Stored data

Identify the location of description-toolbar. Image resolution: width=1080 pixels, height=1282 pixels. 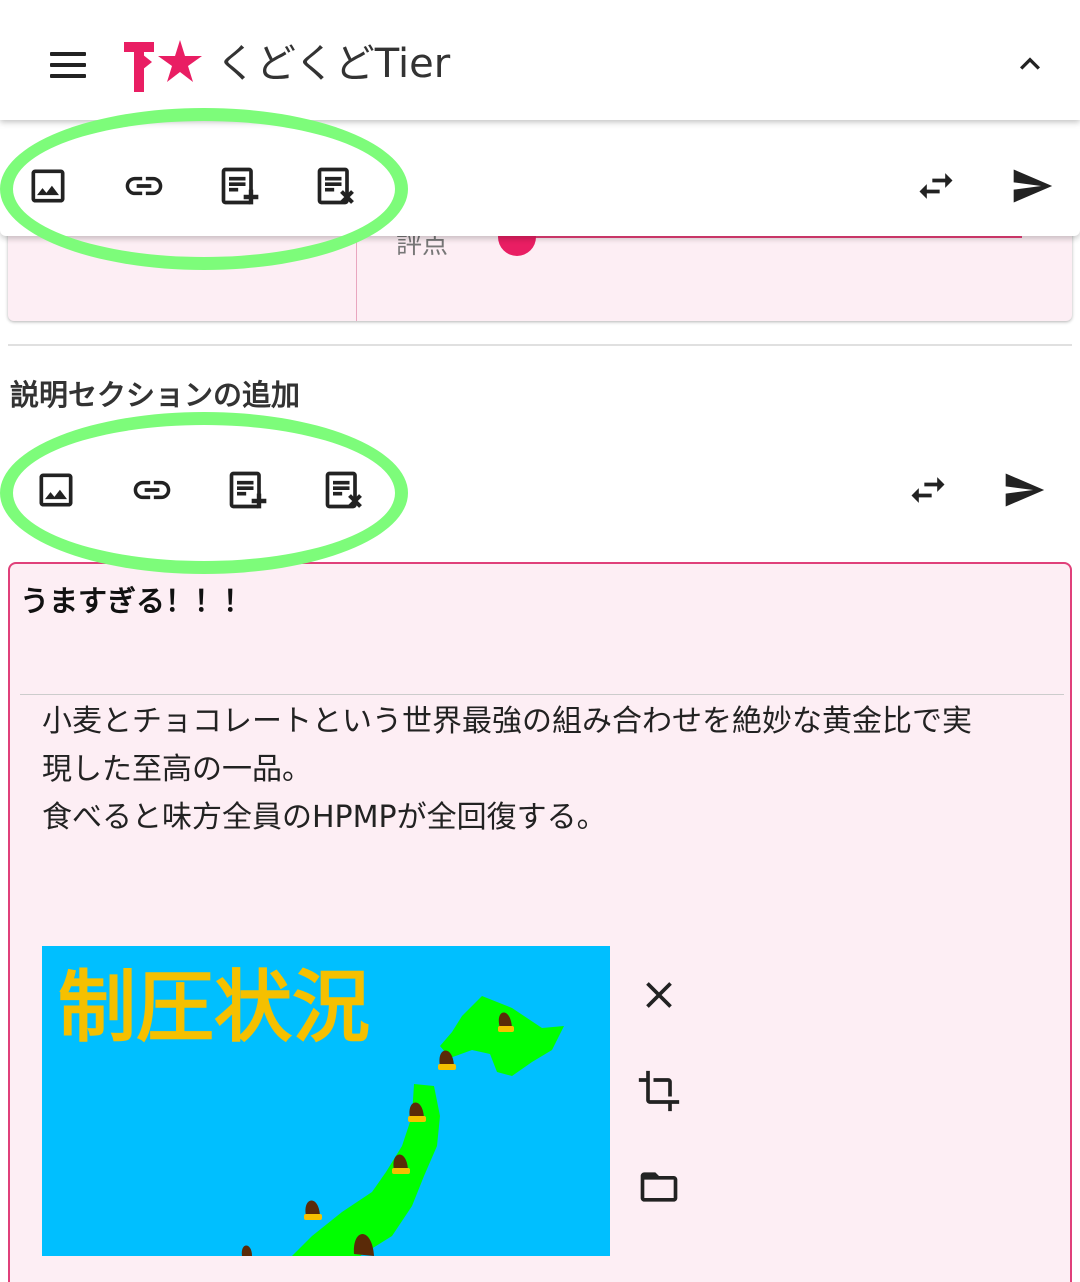
(540, 492).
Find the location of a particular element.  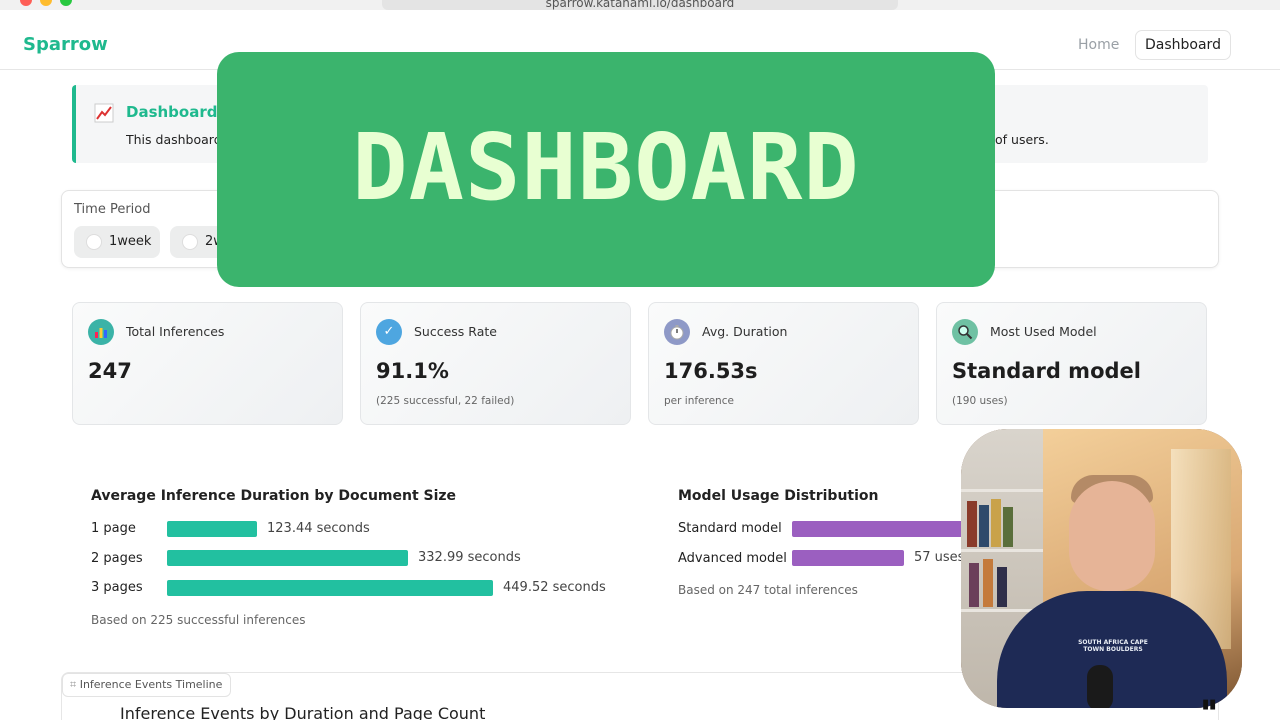

bar-label: Advanced model is located at coordinates (732, 558).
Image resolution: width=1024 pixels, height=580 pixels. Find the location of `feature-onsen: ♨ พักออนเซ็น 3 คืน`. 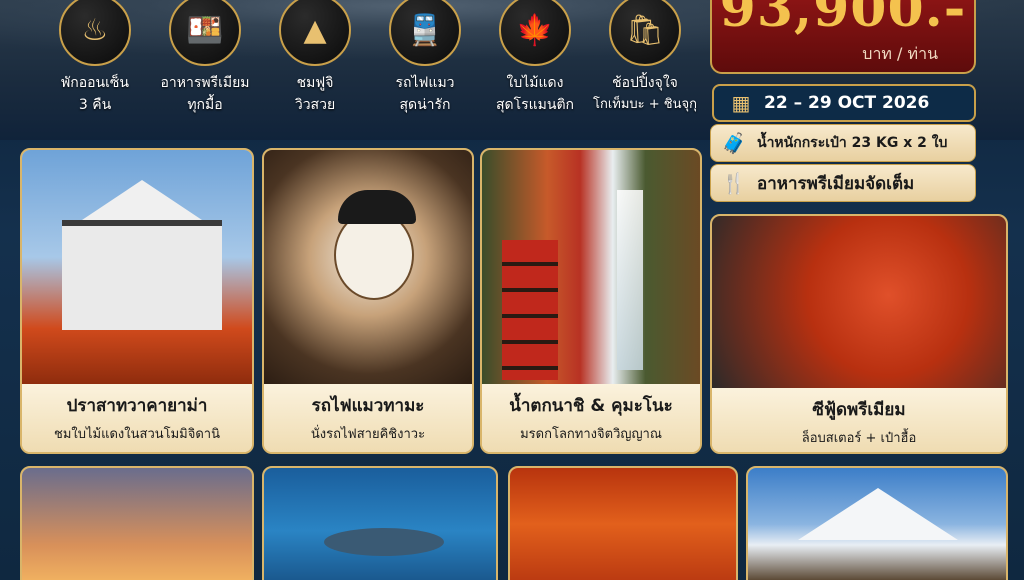

feature-onsen: ♨ พักออนเซ็น 3 คืน is located at coordinates (95, 58).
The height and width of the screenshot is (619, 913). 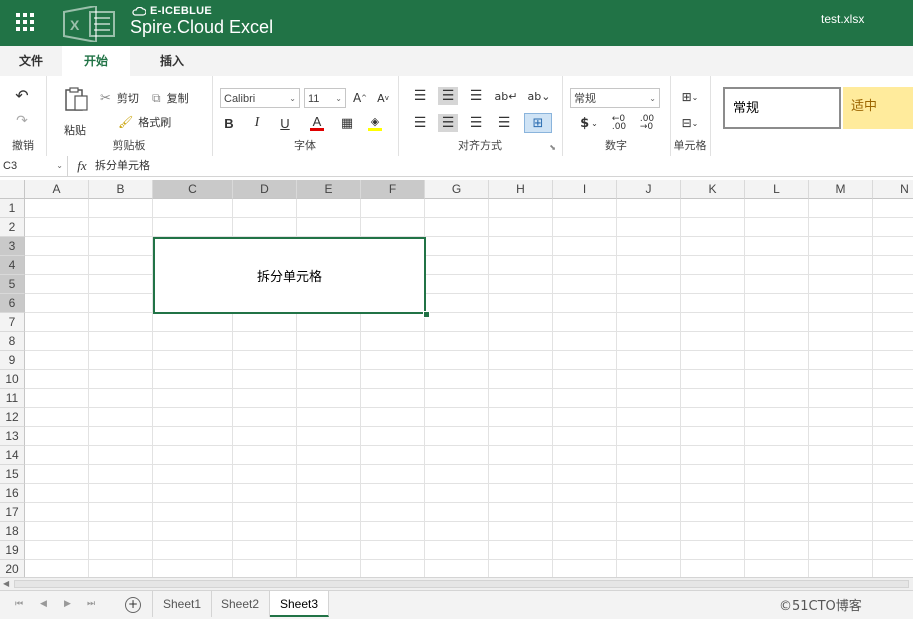 What do you see at coordinates (360, 98) in the screenshot?
I see `increase-font-icon: A ^` at bounding box center [360, 98].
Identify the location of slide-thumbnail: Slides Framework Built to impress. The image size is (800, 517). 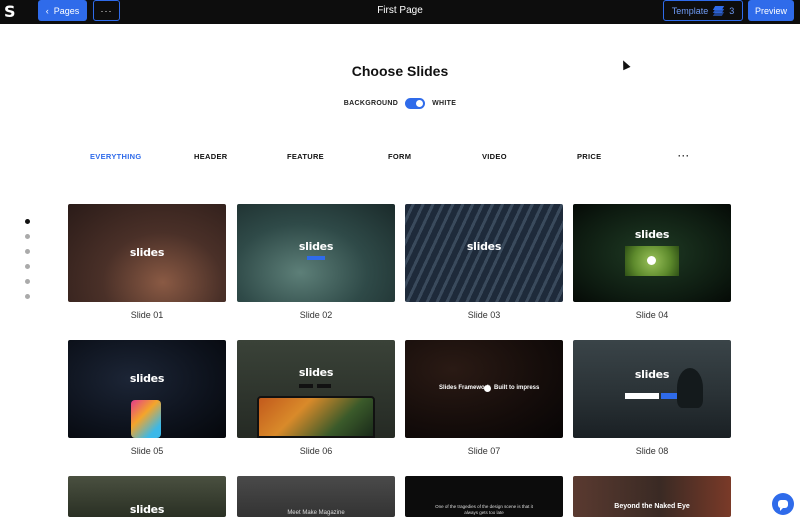
(484, 389).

JOB - Return, word for word, the part of the items that opens with the line containing "Identify the location of slide-thumbnail: Slides" and runs through the end of the items. Leave the pictures out of your answer.

TASK ANSWER -
Identify the location of slide-thumbnail: Slides Framework Built to impress. The image size is (800, 517). 
(484, 389).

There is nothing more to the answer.